# EXERCISES
a. What motto does the school profile give for Chenderit School?
b. Rewrite the school profile's passage starting at "Chenderit School is" and ending at "for Middleton Cheney.", switching "visual arts" to "performing arts".

# PASSAGE TO READ

Location
- Archery Road Middleton Cheney Banbury, Oxfordshire, OX17 2QR England 52°04′38″N 1°16′06″W﻿ / ﻿52.07725°N 1.26836°W

Information
- Type: Academy
- Motto: Aim High, Work Hard, Be Kind
- Established: 1979
- Local authority: West Northamptonshire
- Department for Education URN: 137878 Tables
- Ofsted: Reports
- Head teacher: Chris Billings
- Gender: Coeducational
- Age: 11 to 18
- Enrolment: 1062
- Hours in school day: 6 hours 25 minutes
- Colours: Red, white and black
- Website: chenderit.northants.sch.uk

= Chenderit School =

Chenderit School is a coeducational 11–18 secondary school with specialist status in the visual arts in Middleton Cheney near Banbury, England, which opened in 1979 on fields which it is said were formerly used for archery practice. The name is an adaptation of a medieval name for Middleton Cheney.

The school attracts students from outside its catchment area and now has over 1,100. In August 2012, it became an academy.

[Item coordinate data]
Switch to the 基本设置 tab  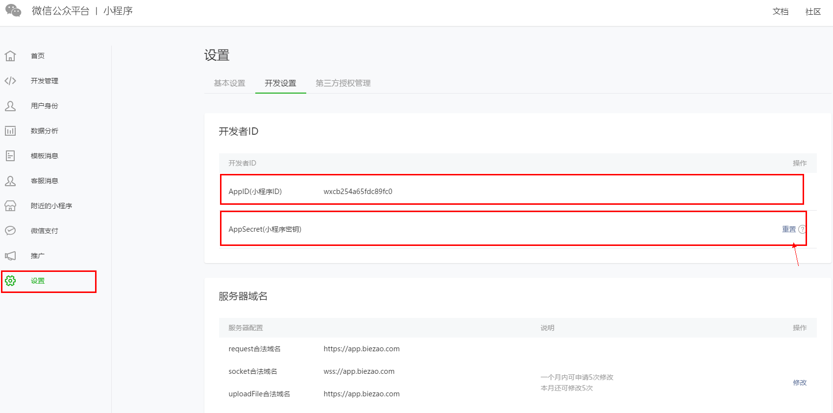(x=229, y=83)
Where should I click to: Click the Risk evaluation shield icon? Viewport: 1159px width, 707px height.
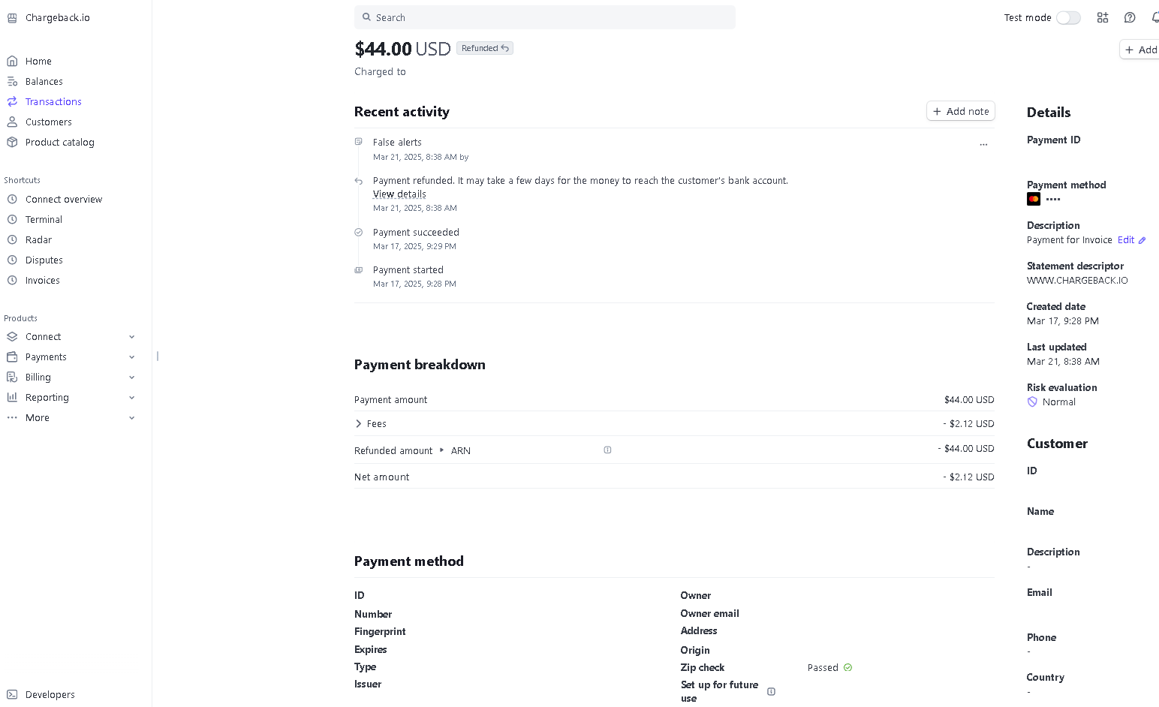click(x=1032, y=402)
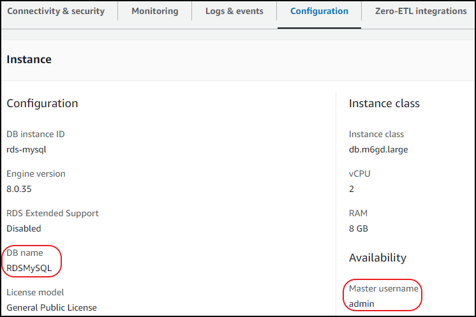Screen dimensions: 476x317
Task: Open the Logs & events tab
Action: [234, 11]
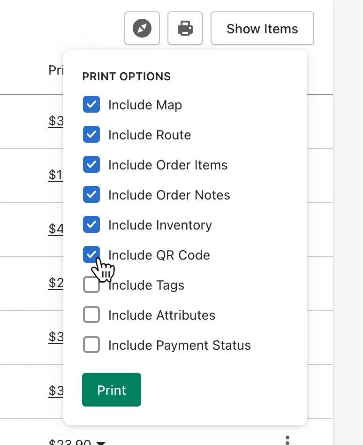Uncheck the Include Route checkbox

[x=91, y=134]

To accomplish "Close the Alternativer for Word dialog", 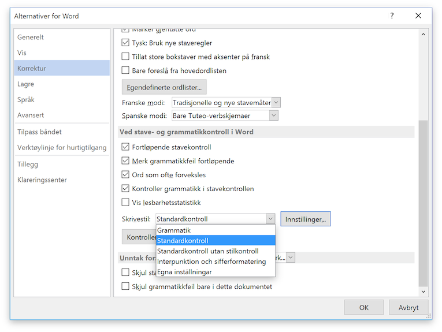I will click(x=418, y=16).
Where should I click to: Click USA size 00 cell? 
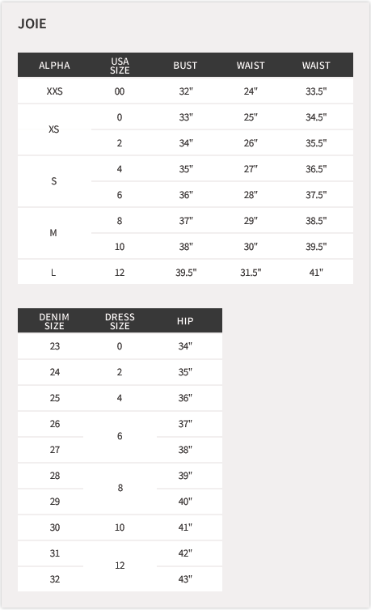coord(120,91)
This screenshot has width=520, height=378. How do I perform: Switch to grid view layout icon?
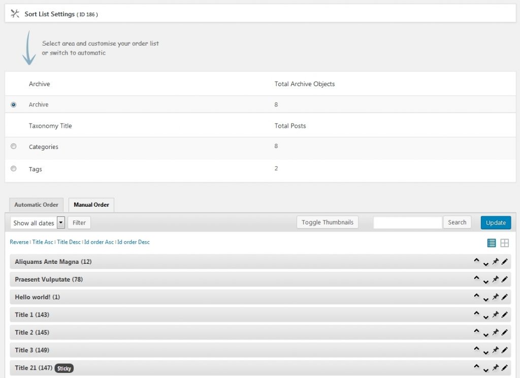(x=504, y=243)
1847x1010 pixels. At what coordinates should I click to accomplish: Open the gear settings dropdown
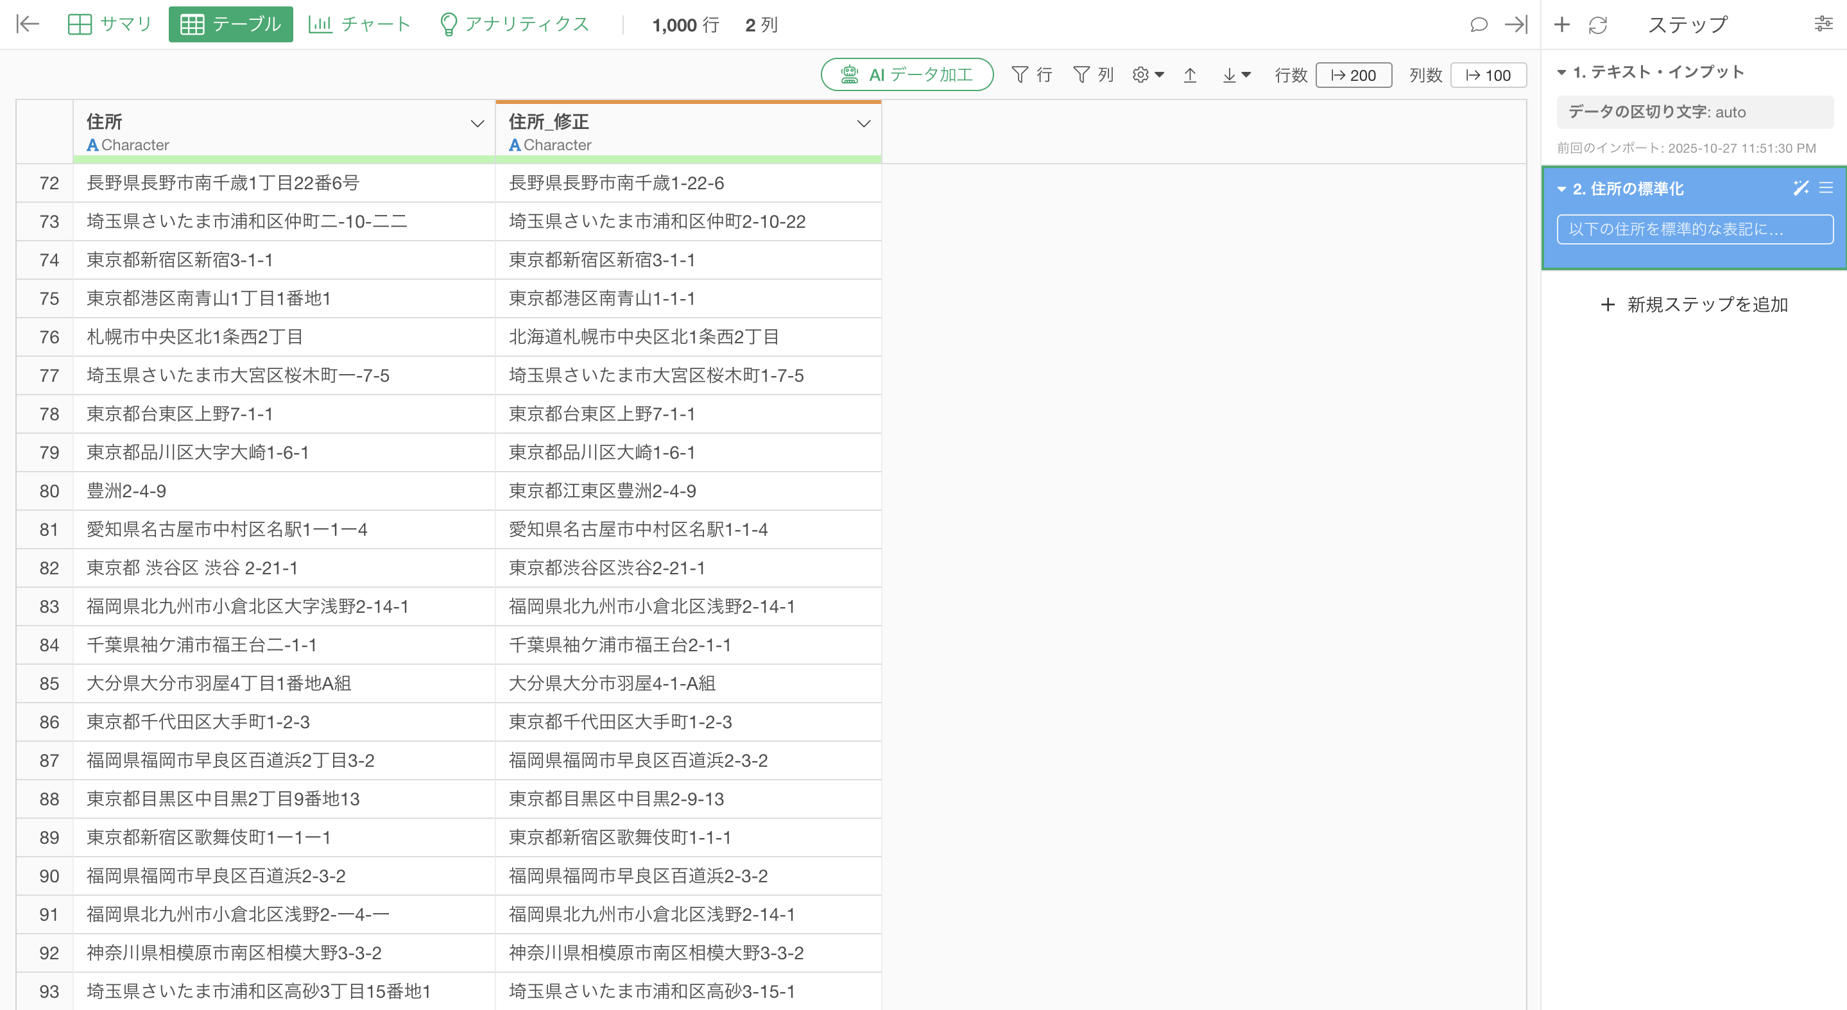(1147, 75)
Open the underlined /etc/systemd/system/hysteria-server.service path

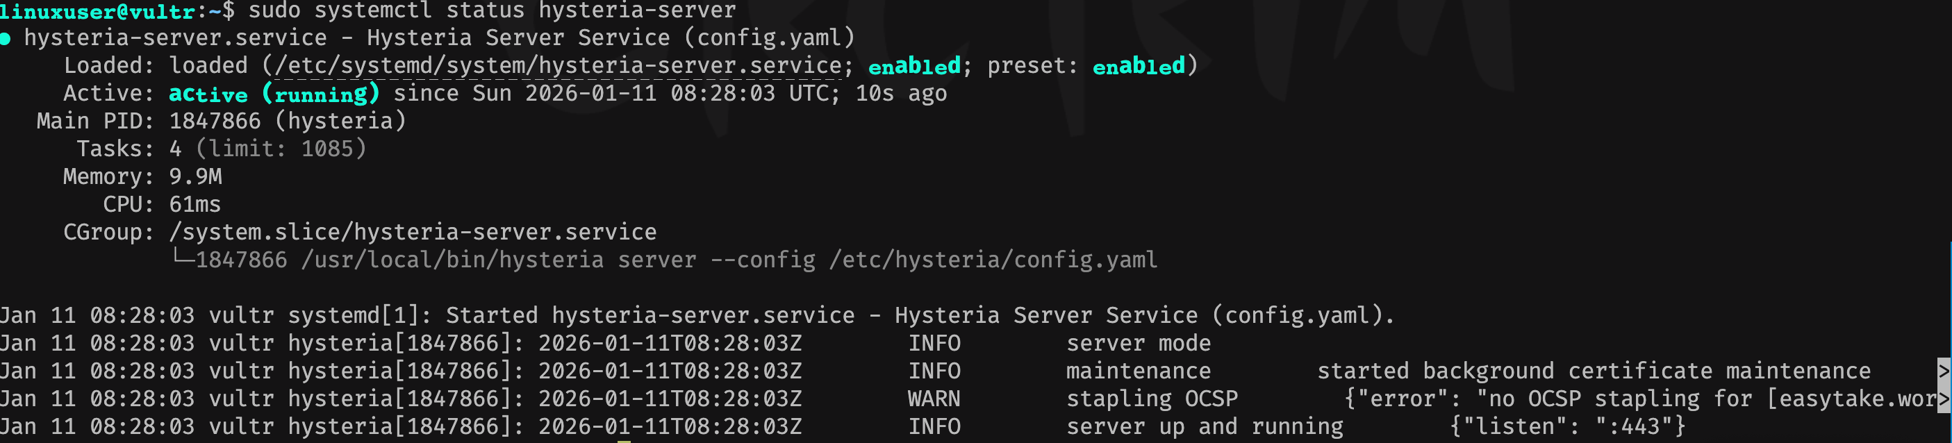tap(558, 66)
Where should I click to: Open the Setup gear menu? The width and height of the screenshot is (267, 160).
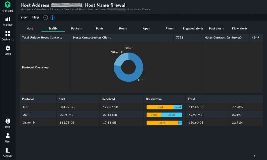pyautogui.click(x=8, y=50)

# EXERCISE RESULTS
a. Aim High, Work Hard, Be Kind

b.
Chenderit School is a coeducational 11–18 secondary school with specialist status in the performing arts in Middleton Cheney near Banbury, England, which opened in 1979 on fields which it is said were formerly used for archery practice. The name is an adaptation of a medieval name for Middleton Cheney.